In the forefoot, up to four duplicated metatarsals and associated phalanges may occur [9, 16]. The first metatarsal is either hypoplastic or sometimes completely deficient [2]. In patients with fibular dimelia, the ankle is unstable, and gross varus deformity of foot is invariably present.
The foot in children with pre-axial mirror polydactyly and tibial aplasia
Duplication of tarsals of the hindfoot and midfoot is not a feature of feet with pre-axial mirror polydactyly associated with tibial aplasia [15, 16, 20]. The first metatarsal is characteristically hypoplastic in all feet with tibial aplasia. The ankle is unstable, and the varus deformity is severe.
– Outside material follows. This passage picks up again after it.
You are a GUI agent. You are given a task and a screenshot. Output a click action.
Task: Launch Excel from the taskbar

The foot in children with pre-axial mirror polydactyly and tibial dysplasia
Karchinov [15] first noted a dysplastic “trapezoid”-shaped tibia associated with pre-axial mirror polydactyly. The hind foot in patients with this form of tibial dysplasia is characterised by duplication of the talus without duplication of the calcaneum. Karchinov [15] described the presence of an “accessory tarsal bone” articulating medially with the dysplastic tibia. The accessory bone noted by Karchinov may well be the duplicated talus seen in all our patients with dysplastic “trapezoid” tibia. In this form of pre-axial mirror polydactyly, the mid-foot and the first metatarsal are normal.
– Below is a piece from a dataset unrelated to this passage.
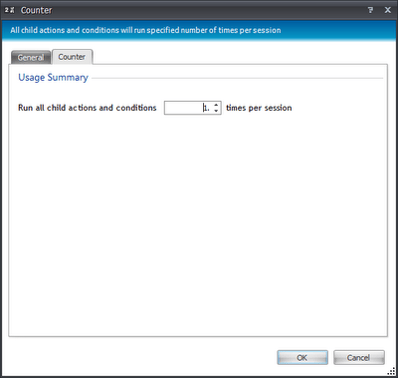
Task: Click the 'times per session' label
Action: 259,108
Patterns of anomalies and treatment planning
The factors that should be taken into consideration while deciding between amputation of the limb and reconstruction in children with these complex anomalies would include: (1) the degree of limb shortening, (2) the integrity and function of the quadriceps mechanism, and (3) the severity of deformity at the knee and ankle. If these factors were favorable for limb reconstruction, we would then need to see how best the appearance of the foot could be improved, since the most unsightly component of the anomalies in these children was the appearance of the foot.
Simple ablation of the supernumerary rays can restore a near normal looking foot when the calcaneum is not duplicated. Hamanishi et al. [19] reported excellent results after excision of a supernumerary foot in a child with diplopodia without deficiency of the tibia. Their surgery included partial excision of the calcaneum, accessory tarsal bones and the extra rays. Similarly, Karchinov [15] emphasized the importance of excising all the duplicated tarsal bones in feet with pre-axial mirror polydactyly. While this may result in a better-looking foot, when calcaneal duplication is present there is a risk of damaging the blood supply to the sole, as the neurovascular structures to the sole would probably run in the plane of dissection between the calcanea.
Another interesting feature that was observed in this study was that normal quadriceps function was present in children with talar duplication and when none of the tarsal bones were duplicated. No active knee extension was present in children with fibular dimelia and calcaneal duplication. It would be interesting to see if this is a consistent association when more such cases are documented in future.
If such an association can be confirmed, we may justifiably recommend amputation in children who have fibular dimelia and calcaneal duplication in association with pre-axial mirror polydactyly, since it would be difficult to obtain a limb that functions well or looks acceptable by reconstructive surgery.
Finally, we acknowledge that concrete recommendations for treatment of these rare anomalies will depend on the long-term outcome of these children assessed at skeletal maturity in terms of knee and ankle function.